Forse ne avrai visto qualche momento sui social networks. Dall’inizio di febbraio è in corso una protesta sotto la sede del Ministero della Transizione Ecologica. Attivisti di Extinction Rebellion si presentano ogni mattina davanti alla sede istituzionale, venendo poco dopo fermati e condotti dalle forze dell’ordine in caserma. Alcuni sono in sciopero della fame, da ormai nove giorni. Tra questi c'è Laura, ricoverata dall'altro ieri in ospedale per le conseguenze della protesta.

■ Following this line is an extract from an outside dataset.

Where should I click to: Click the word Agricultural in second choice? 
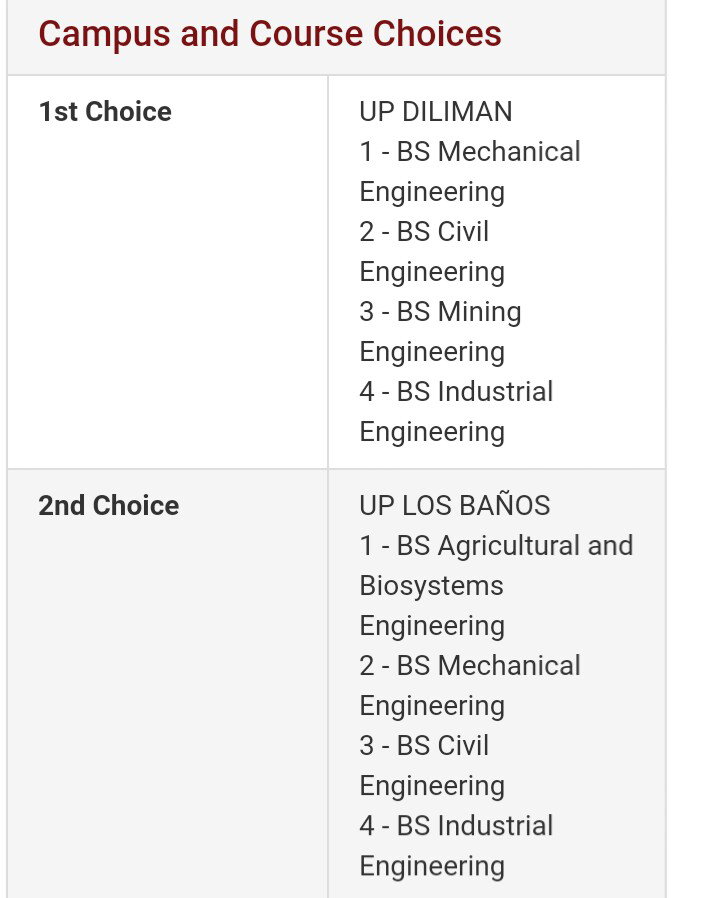(x=508, y=546)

Devi sapere che queste azioni fanno parte della campagna “Ultima generazione – Assemblea cittadina ora”, nata nel novembre 2021. Ma qual è l’obiettivo di queste proteste? Gli attivisti vogliono un incontro con il ministro della Transizione Ecologica, Roberto Cingolani. Incontro mai concesso finora, anche se – secondo alcune indiscrezioni – il ministro potrebbe parlare con i manifestanti questa mattina. Cingolani finora si era rivolto agli attivisti solo per ottenere scuse in merito all'irruzione dello scorso 2 febbraio, proprio negli spazi del Ministero.

I motivi della protesta

La portavoce del ministro, Giuliana Palminotta, aveva invece incontrato ieri mattina gli attivisti, a cui aveva ribadito che l’incontro sarebbe stato concesso solo una volta arrivate le scuse. Ma perché gli ambientalisti vogliono incontrare a tutti i costi Cingolani?  “Per dirgli che non vogliamo essere, vista la durezza di questa crisi climatica, l’ultima generazione di cittadini italiani. Vogliamo invece chiedergli di estendere ai cittadini i poteri necessari alla risoluzione della crisi”, spiega Giulia Jannon di Extinction Rebellion.

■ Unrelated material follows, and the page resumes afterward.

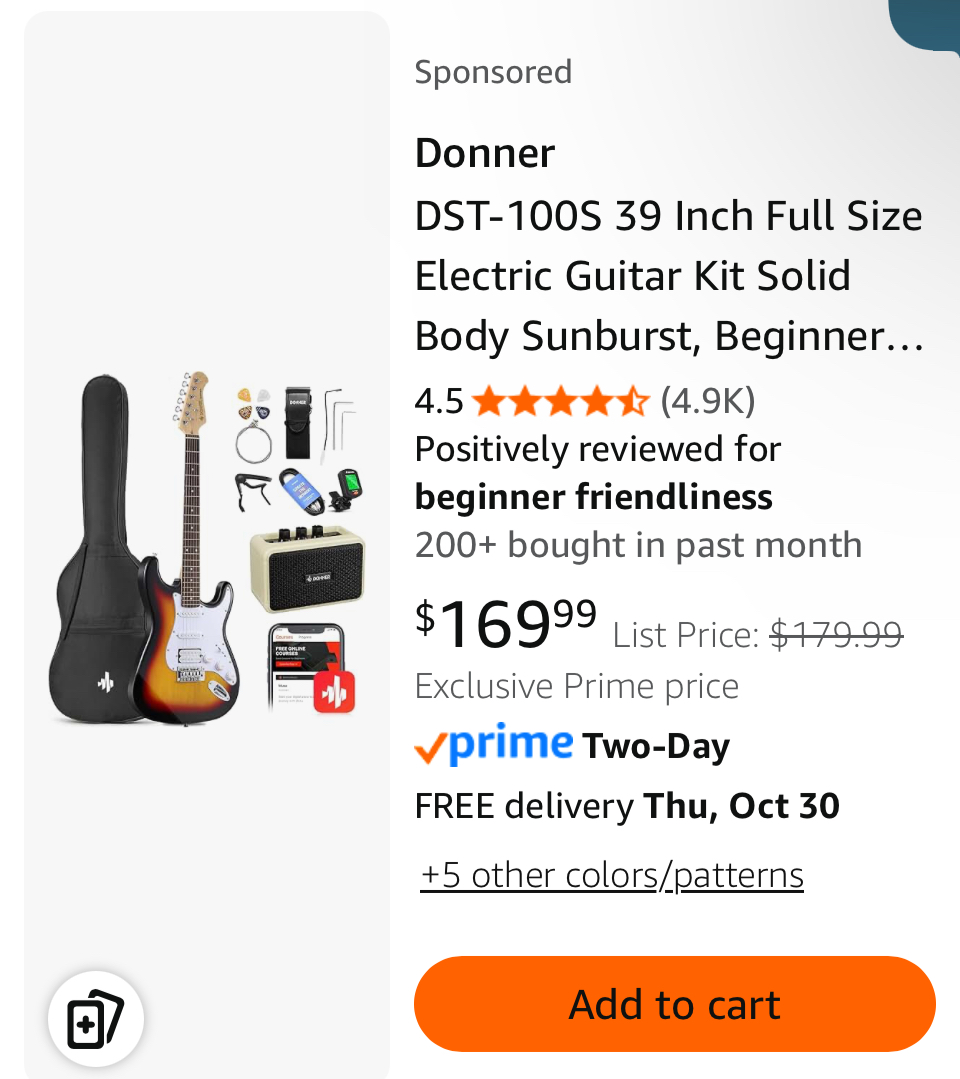Image resolution: width=960 pixels, height=1079 pixels.
Task: Open the (4.9K) reviews count
Action: pyautogui.click(x=708, y=402)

L’idea dei manifestanti è infatti che in materia ambientale ci sia troppo accentramento di potere, quando le decisioni andrebbero prese direttamente dai cittadini. Gli attivisti, spiega Jannon, vorrebbero poi un ulteriore incontro alla presenza non solo di Cingolani, ma anche dei ministri Giorgetti, Patuanelli, Carfagna e Orlando, oltre che del premier Draghi. Per dirgli cosa? “Nell’incontro vogliamo ottenere entro il 2022 la convocazione di un’assemblea nazionale, deliberativa, sul tema della crisi ecologica e sulle misure da prendere per affrontarla”. Deliberativa e non consultiva, puntualizza Jannon, “affinché i partecipanti abbiano davvero il potere di prendere decisioni rilevanti”.

"Servono lotte radicali"

Una manifestazione di sfiducia nella classe politica, dunque. “Riteniamo che l’attuale sistema sia troppo legato a interessi lobbistici e di partito, e dunque incapace di fronteggiare il collasso climatico ecologico e sociale”, sottolinea Jannon. Cingolani, come detto, non sembrava all'inizio essere molto disponibile a incontrare gli ambientalisti. Questo nonostante organizzazioni ambientaliste come Legambiente e Greenpeace avessero richiesto al ministro di farlo, così da mettere fine allo sciopero della fame delle persone coinvolte.

Ora da parte dei manifestanti c'è attesa per l'esito dell'incontro. “Sappiamo che il Ministro non è d’accordo con quello che chiediamo, ovvero che le leggi siano approvate direttamente dai cittadini. Noi vorremmo però in questo incontro pubblico, portare avanti la nostra idea. Crediamo che in questa fase di emergenza sia infatti meglio agire attraverso forme di democrazia diretta”, spiega la portavoce di Extinction Rebellion.

Eppure pratiche come quelle dello sciopero della fame, pericolose in primis per le persone coinvolte, non rischiano di spaventare parte della popolazione dall'appoggiare questo tipo di lotta? “Questa campagna è tutta costruita su azioni forti”, ribatte Jannon. “Spesso c’è chi esprime il suo dissenso, ma crediamo che fare azioni di questo tipo serva per entrare nel dibattito pubblico. Altre modalità usate finora sul tema della crisi climatica non hanno funzionato, pensiamo a raccolte firme, petizioni ed altro. Riteniamo necessarie forme di protesta sempre non violente, ma più radicali”, conclude.